ESCRS - FP25.01 - Quantitative In Vivo Assessment Of Intraocular Lens Calcification: Correlation Between Optical Coherence Tomography Opacity And Straylight Measurement

Quantitative In Vivo Assessment Of Intraocular Lens Calcification: Correlation Between Optical Coherence Tomography Opacity And Straylight Measurement

Published 2025 - 43rd Congress of the ESCRS

Reference: FP25.01 | Type: Free paper | DOI: 10.82333/xmkt-6709

Authors: Margarita Safir 1 , Dror Ben Ephraim Noyman 2 , Adir Sommer 2 , Waseem Nasser 2 , Tzahi Sela 3 , Gur Munzer 3 , Igor Kaiserman 4 , Michael Mimouni* 5

1Rabin Medical Center,Petah Tikva,Israel, 2Rambam Health Care Campus,Haifa,Israel, 3Care-Vision Laser Center,Tel Aviv,Israel, 4Barzilai Medical Center,Ashkelon,Israel, 5Rambam Health Care Campus,Haifa,Israel;Care-Vision Laser Center,Tel Aviv,Israel

Purpose

To quantitatively assess intraocular lens (IOL) calcification in vivo using anterior segment optical coherence tomography (AS-OCT) and correlate these findings with straylight measurements.
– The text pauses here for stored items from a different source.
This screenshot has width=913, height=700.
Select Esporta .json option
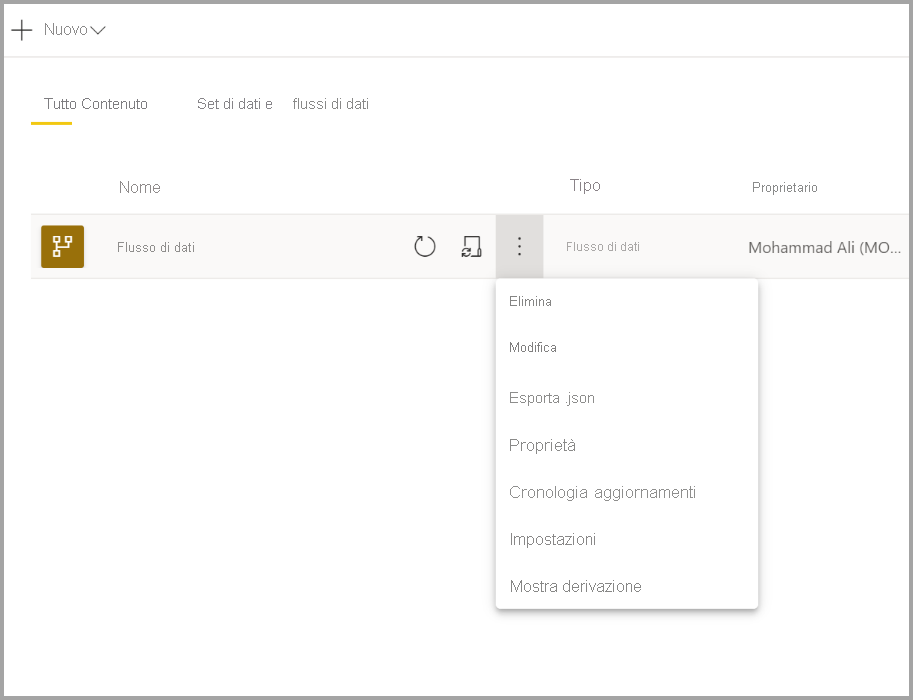click(x=551, y=398)
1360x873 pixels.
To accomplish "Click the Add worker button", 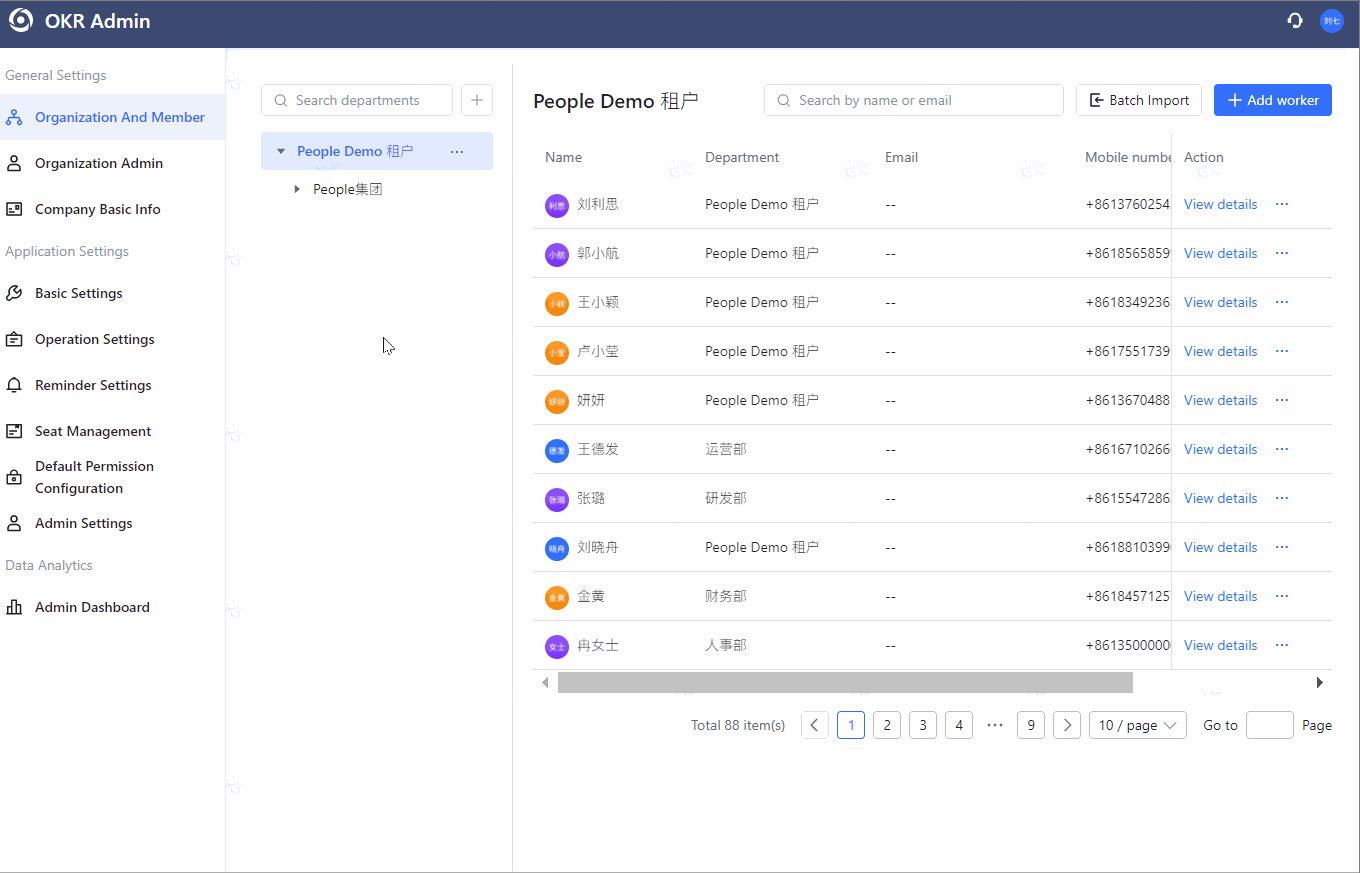I will tap(1272, 100).
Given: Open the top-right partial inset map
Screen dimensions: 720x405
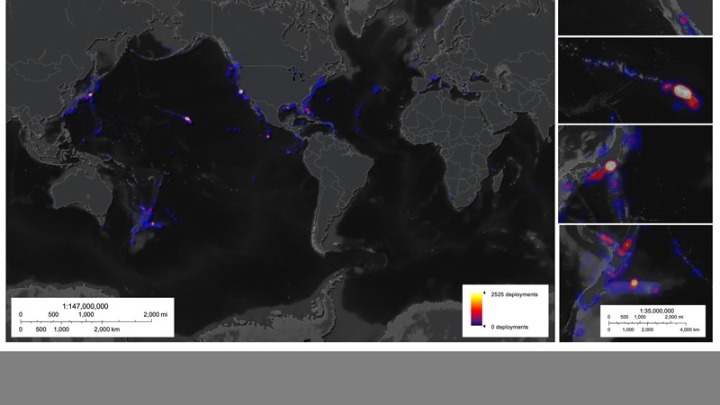Looking at the screenshot, I should click(x=635, y=17).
The goal is to evaluate AS-OCT's potential as a diagnostic tool to aid surgical decision-making in patients with visual impairment due to IOL opacification.

Setting

Department of Ophthalmology, Heidelberg University Hospital, Heidelberg, Germany.

Methods

This prospective observational clinical study included 35 eyes from 35 patients (mean age 72.9 ± 7.8 years) with homogenous IOL calcification. Calcified IOLs were imaged using AS-OCT, and their opacity was quantified automatically with a custom MATLAB script. Straylight was measured with the C-Quant straylight meter. Correlation between AS-OCT opacity and straylight was assessed using Spearman’s rho coefficient. Additionally, a linear regression model was established to predict straylight values based on OCT opacity measurements to assess its utility as a surgical decision tool.

Results

The mean IOL opacity was 69.15 ± 13.55 Pixel Intensity Unit (PIU), and mean straylight was 2.24 ± 0.38 log(s). A statistically significant correlation was observed between lens opacity and straylight values (rho = 0.494, p = 0.003). Patients opting for IOL exchange had a higher IOL opacity (75.69 ± 7.58 PIU) and straylight value (2.33 ± 0.30 log(s)). Linear regression established a model linking opacity to straylight: straylight = 29.77 + 17.57 × IOL opacity [log(s)] with R² = 0.244.

Conclusions

AS-OCT effectively quantifies IOL calcification and correlates significantly with functional impairment. It provides a fast, non-invasive, objective and robust diagnostic tool, potentially aiding decision-making in borderline surgical cases. A cutoff value of 57.18 PIU for IOL opacity could serve as a guiding criterion for determining the need for IOL exchange surgery.